There are two kinds of people: re-readers and non-re-readers. I became a re-reader out of necessity: as a child the local library couldn’t keep up with me, and besides, re-reading was fun. Reading a new book is like going to a party with strangers – it might be wonderful; you might meet exciting new friends; but it might equally be a disaster as you turn the pages sadly, finding nothing to tempt you and wishing you had stayed at home. Re-reading is like curling up by the fire for a gossip with old friends.



I have certain books which I reread every few years. I don’t know when the need will descend or what will spark it off. Sometimes a new book by a favourite author will inspire me with the desire to catch up on her backlist. Sometimes real life will throw something at me that can only be dealt with with the help of fictional old retainers – Antonia Forest’s Marlows got me through being laid up after an accident ten years ago; the months surrounding my father’s death were partly assuaged by daily escapes to the Chalet School.

But you know what happens! But there are so many new books! non-re-readers proclaim.

Yes, I know. I read lots of new books too. Maybe a hundred a year. And have a ‘to-read’ pile in double figures piling up in one of the seventeen bookcases.

But last week, I don’t know why, possibly because things weren’t going well in my WIP, I found that the only thing I wanted out of the thousands of possibilities in my bookshelves, was the Gemma series by Noel Streatfeild. Nothing else would do. Not her best books, and certainly not a model of good editing (Christmas happens twice in Gemma And Sisters within a couple of months.) I know every line of every gorgeous Betty Maxie illustration; I know not only what event is coming next but often every syllable of dialogue, but it doesn’t matter. I enjoyed every word. Again.

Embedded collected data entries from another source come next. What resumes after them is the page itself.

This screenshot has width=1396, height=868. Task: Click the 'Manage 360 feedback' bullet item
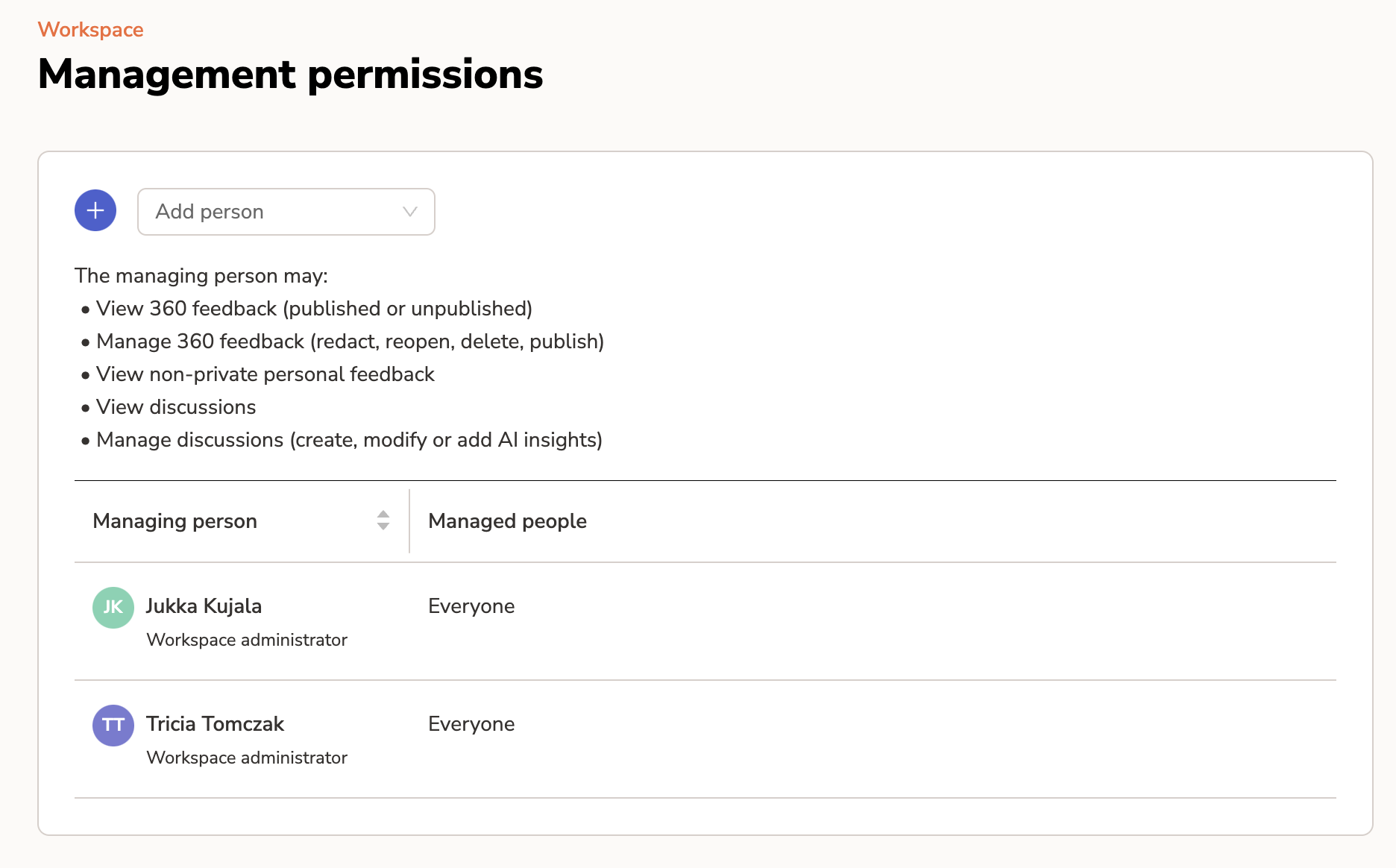(350, 342)
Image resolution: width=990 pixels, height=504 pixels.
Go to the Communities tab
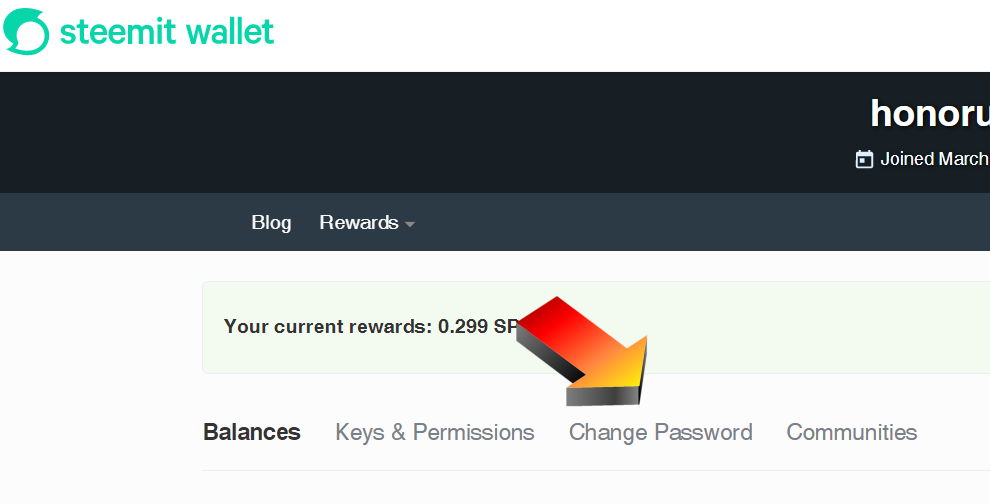852,432
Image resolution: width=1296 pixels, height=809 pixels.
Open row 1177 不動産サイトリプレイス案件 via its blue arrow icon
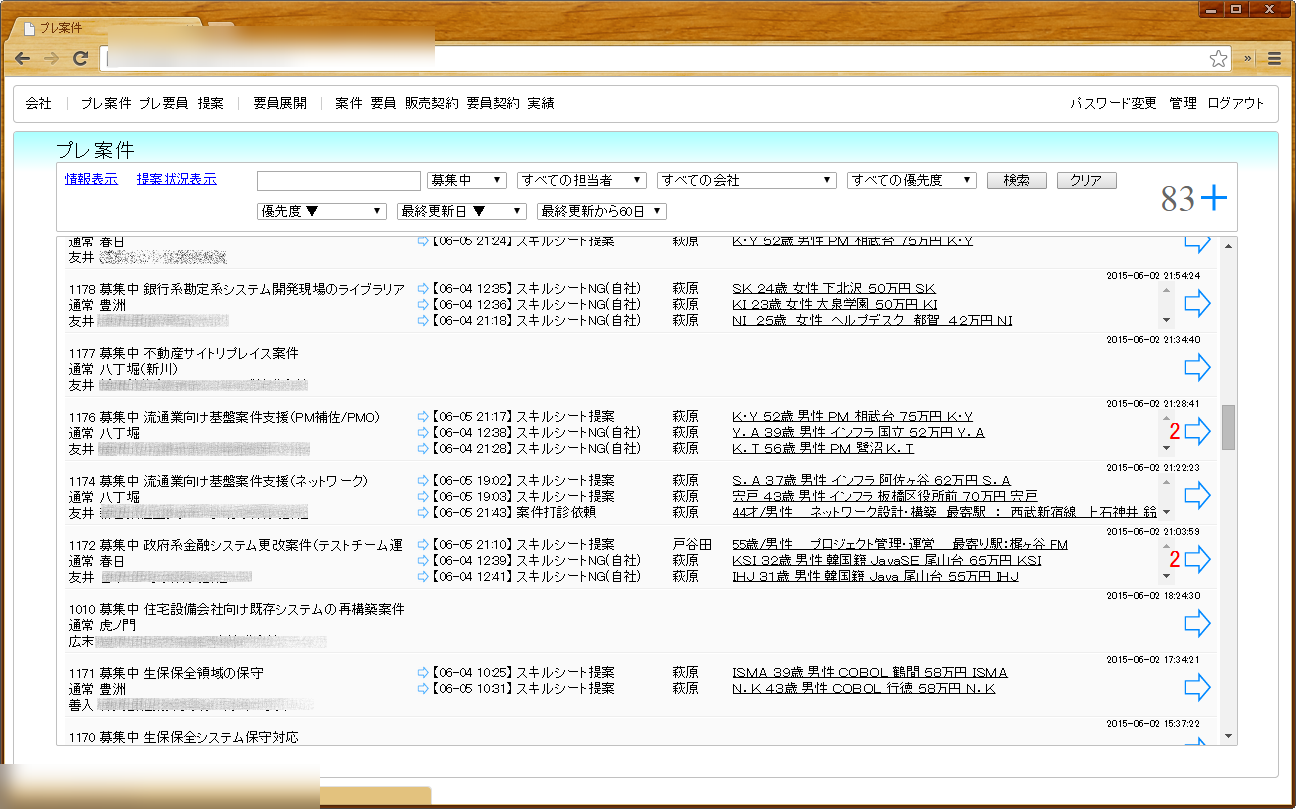(x=1197, y=367)
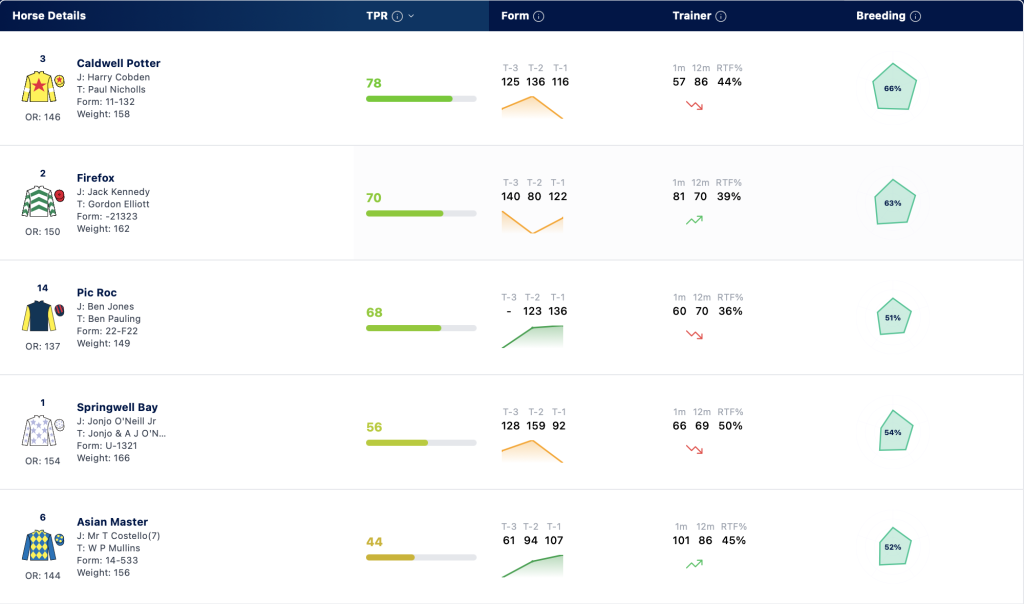Open the TPR sort dropdown chevron
Screen dimensions: 1024x604
click(x=411, y=16)
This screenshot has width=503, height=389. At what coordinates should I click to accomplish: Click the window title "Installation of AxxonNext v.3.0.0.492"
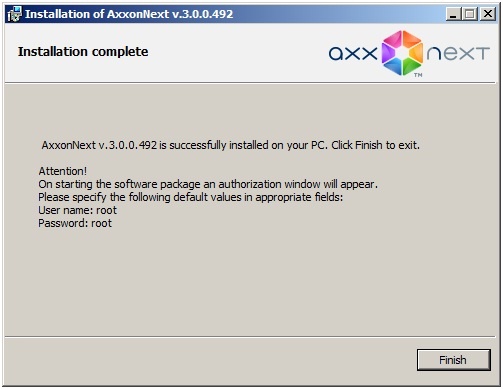pyautogui.click(x=129, y=14)
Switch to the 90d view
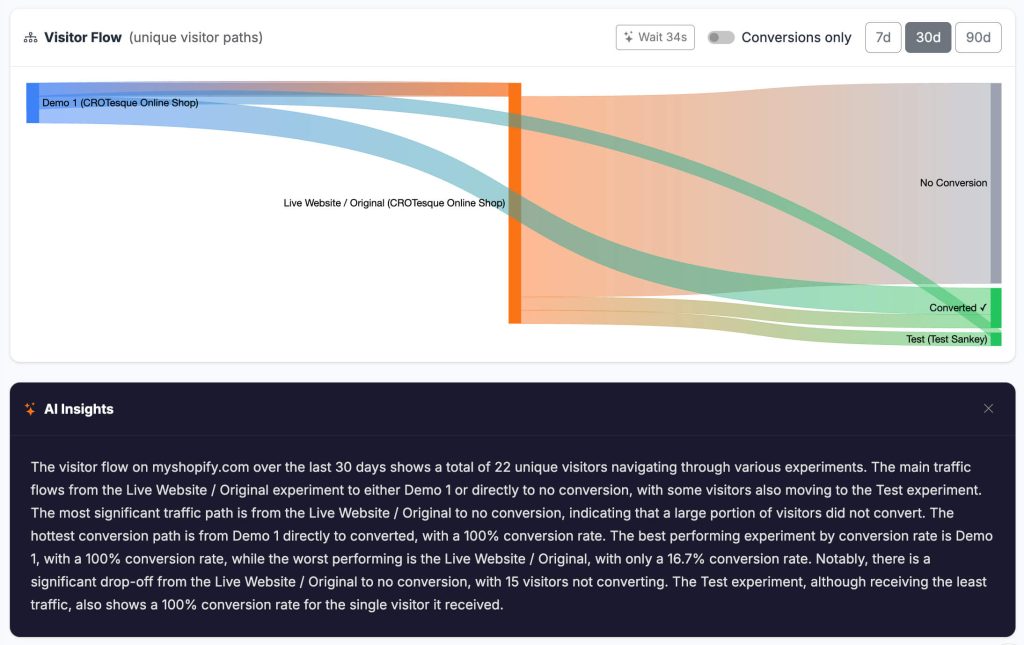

                                 
Lazy? Maybe. But sometimes you just want what you want. One day in 2012 I was walking down the Cromwell Road in London when I thought, This is where the Fossils live. And suddenly I needed to read Ballet Shoes. That moment. (Or at least when I got on the tube.) Because I had my kindle with me, I was able to gratify that. Maybe such instant gratification isn’t good for the character, and I probably stopped reading some worthy tome in order to wonder (again) which of the Fossils I would rather be (Pauline, though I know I’m meant to want to be Petrova); but I didn’t care. I was enjoying Ballet Shoes too much.  



Of course it’s comfort reading, and thank God for it. Christmas is coming, and I expect Santa will bring some new books. Possible new friends. But it’s OK if he doesn’t, because I’m going to be curled up by the fire with the Cazalets (again).